Town of Cortlandville
3577 Terrace Road * Cortland, NY 13045 * 607/756-6091
May 29, 2018 Contact: Richard C. Tupper
FOR IMMEDIATE RELEASE 607/756-6091
Town Begins Sports Complex Project
Cortland, NY – Local and state officials gathered May 29 to officially launch Phase 1 construction of the Gutchess Lumber Sports Complex, a $15 million project that when complete will serve as the region’s premier multisport tourism destination.
The $4.5 million first phase will comprise two baseball facilities and related amenities designed for both youth and NCAA play. Later phases will bring in two more baseball fields as well as a series of multipurpose fields accommodating lacrosse, soccer, and more. All of the fields will be constructed with the latest artificial surface technology, making them of greater appeal for tournaments and teams looking for reliable playing surfaces in the typically difficult springtime weather conditions.

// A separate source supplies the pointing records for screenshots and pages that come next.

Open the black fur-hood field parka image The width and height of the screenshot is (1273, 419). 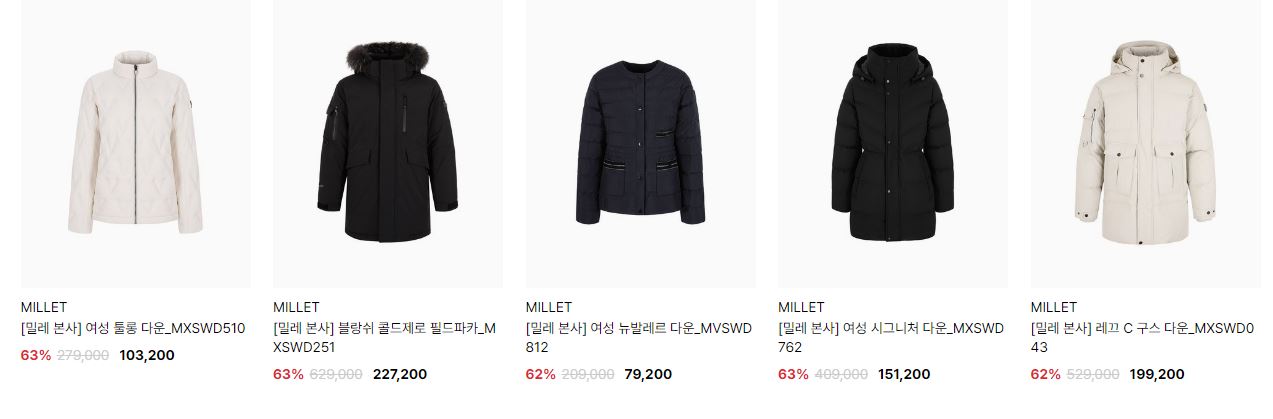(x=388, y=144)
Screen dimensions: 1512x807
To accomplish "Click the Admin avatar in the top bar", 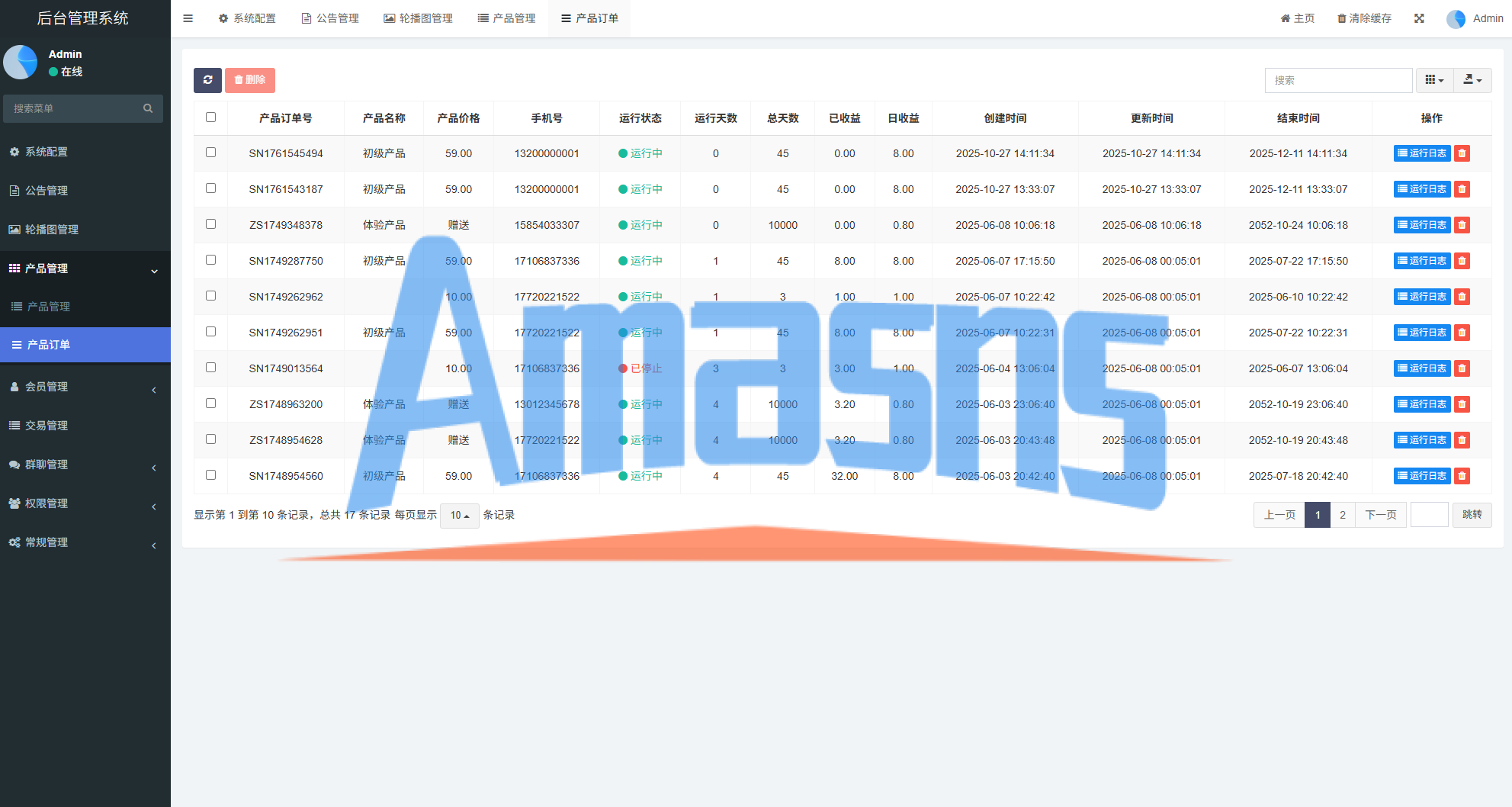I will point(1456,19).
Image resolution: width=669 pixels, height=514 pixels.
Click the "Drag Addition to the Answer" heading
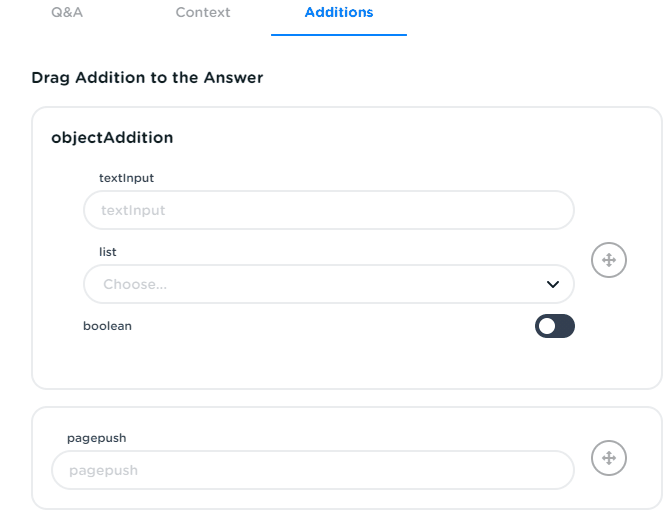point(147,77)

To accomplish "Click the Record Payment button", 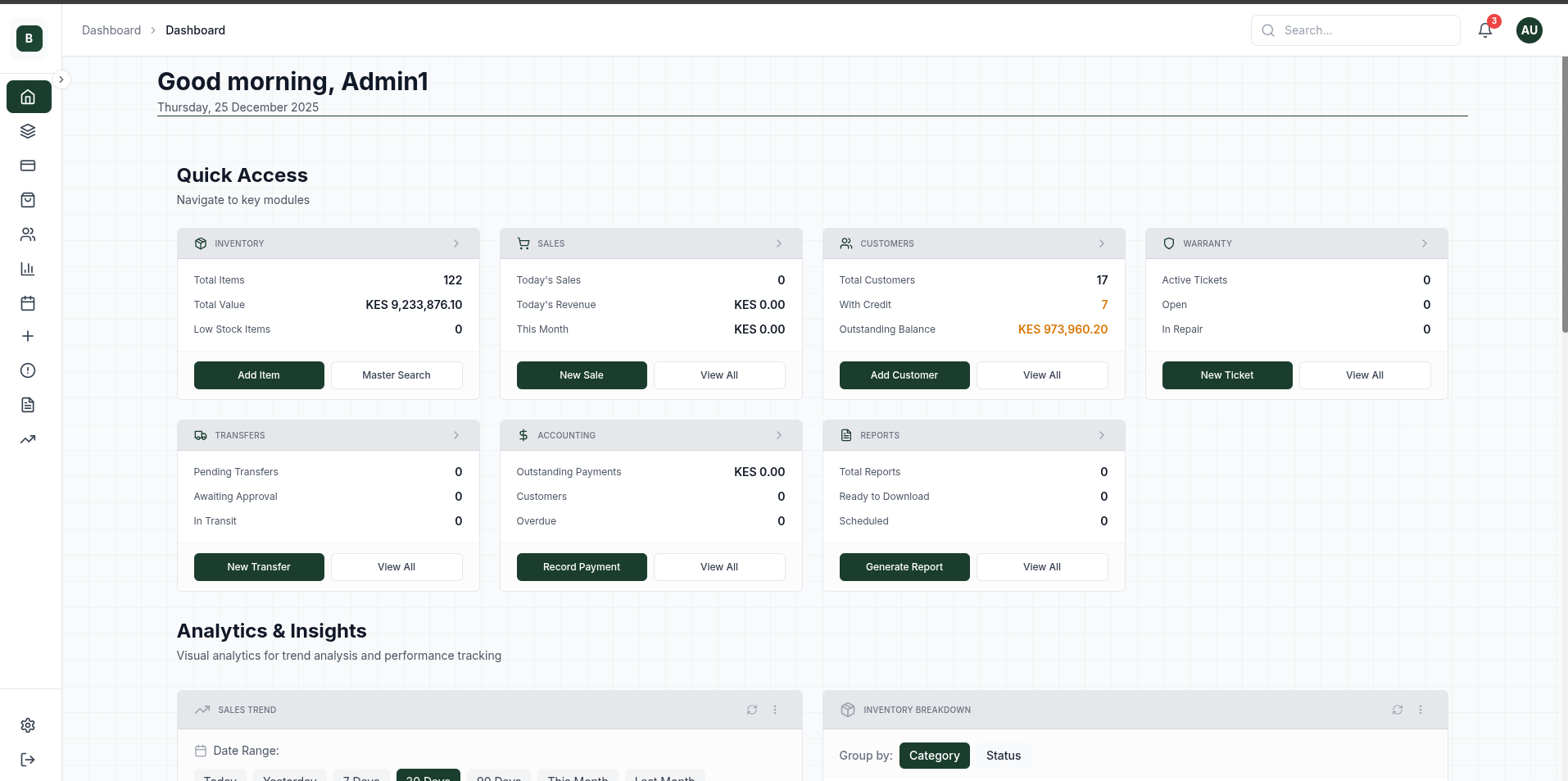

“This is a major initiative for the town of Cortlandville but the opportunity presented itself thanks to a great partnership with Gutchess Lumber Company,” said town supervisor Richard C. Tupper. “Job one was finding the right location, and thanks to the Gutchess family we were able to do that.”
The town and the company essentially swapped parcels, with the town receiving 100 undeveloped acres near the Byrne Dairy Manufacturing facility in South Cortland and the company picking up about six acres adjacent to its facilities that the town had been using as a park and picnic facility.
Funding for the project so far has come from town financing, state assistance through the Central New York Regional Economic Development Council and New York State Sen. Jim Seward, and private support.
When complete, the events at Gutchess Park will largely rely on the efforts of the Cortland Regional Sports Council, which over its 12-year history has lured dozens sports related events and championships to the community, including the state Senior Games. The overall economic impact of those events total more than $25 million.
“We’re not new at sports tourism,” said Garry L. VanGorder, the county’s chief economic development officer and president of the CRSC board. “This presents us with a great new opportunity to drive the local economy forward.”